[Start of section]

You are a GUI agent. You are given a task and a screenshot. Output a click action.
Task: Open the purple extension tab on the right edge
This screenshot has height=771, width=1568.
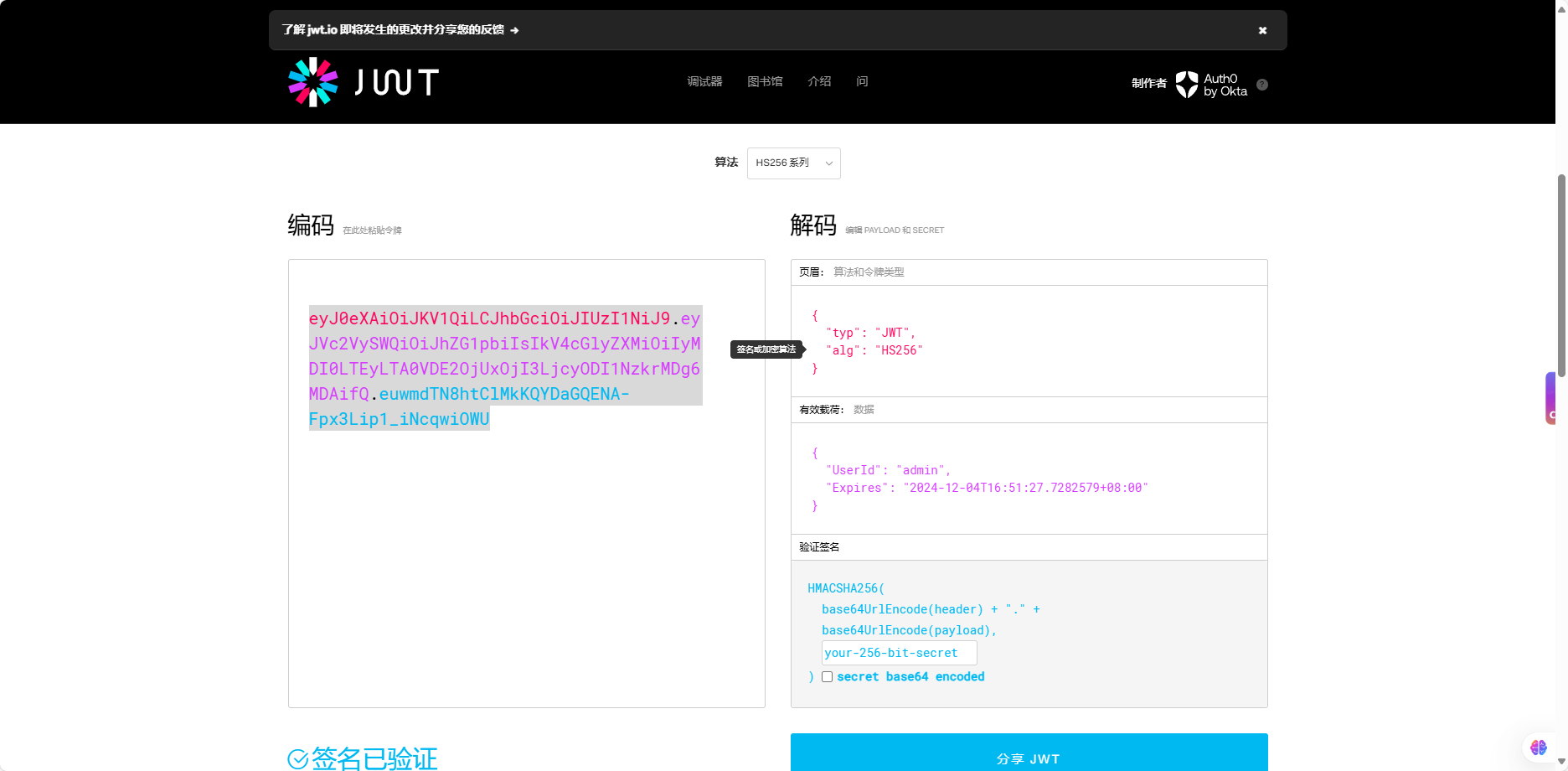(x=1550, y=397)
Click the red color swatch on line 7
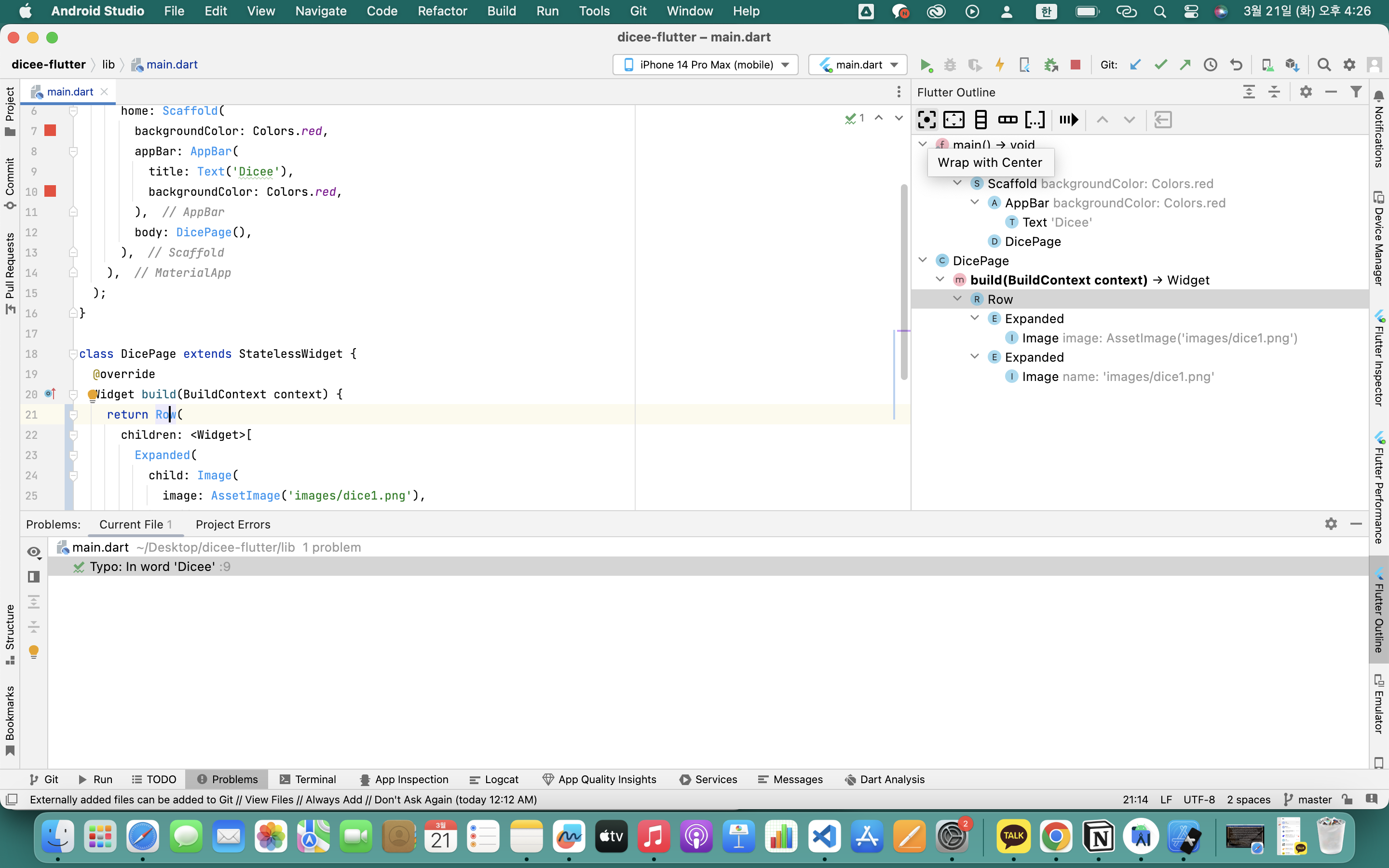The image size is (1389, 868). 51,131
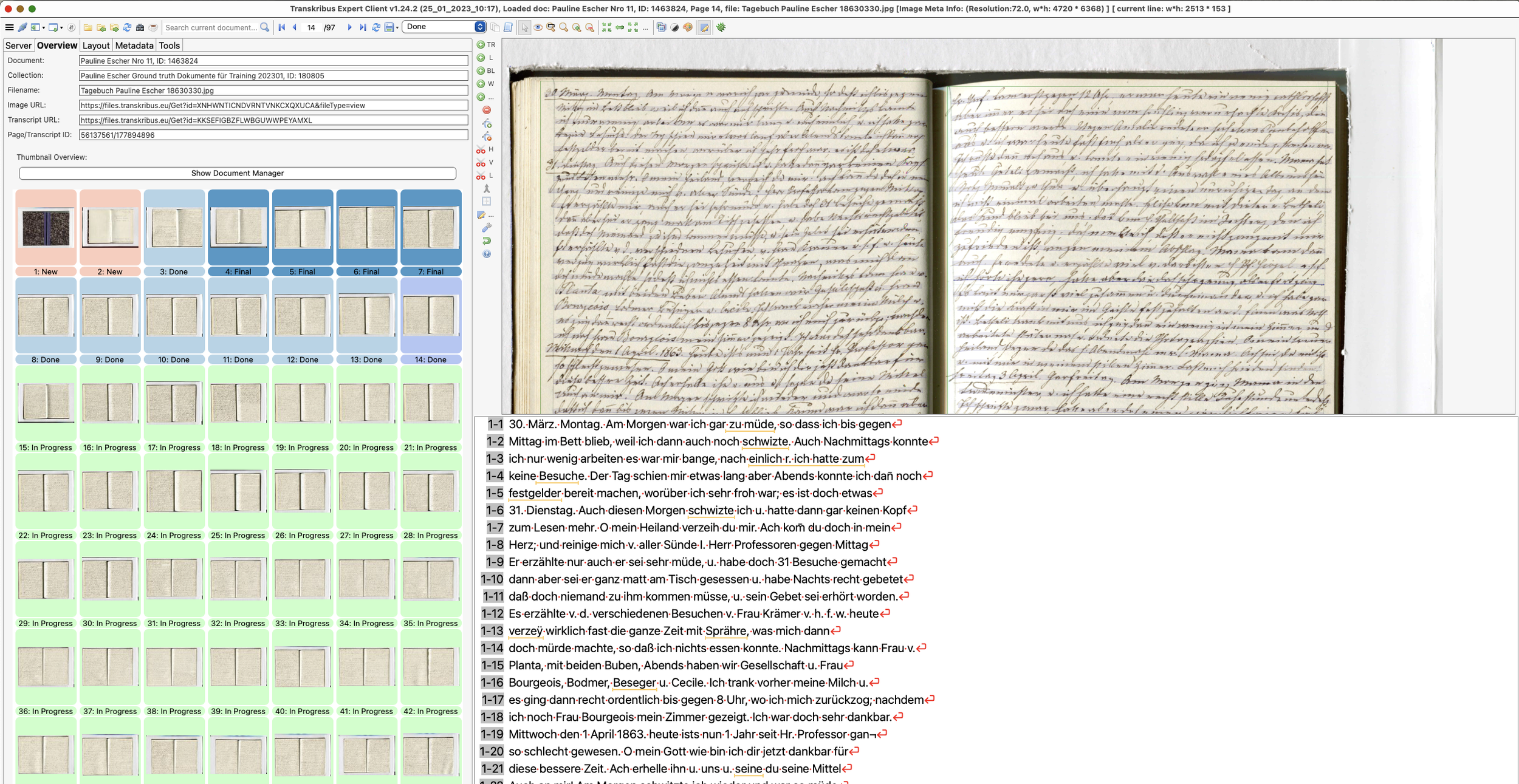Screen dimensions: 1519x784
Task: Select the vertical split (V) scissors tool
Action: pos(481,163)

[End of section]

= Description of the task =
Make an exact copy of all entries above, dropping the images.

= Task response =
You are a GUI agent. You are given a task and a screenshot. Output a click action.
Task: Open the purple extension tab on the right edge
This screenshot has height=771, width=1568.
(x=1550, y=397)
Click the red color swatch on line 7
The image size is (1389, 868). 51,131
Screen dimensions: 1519x784
Task: Select the vertical split (V) scissors tool
Action: pos(481,163)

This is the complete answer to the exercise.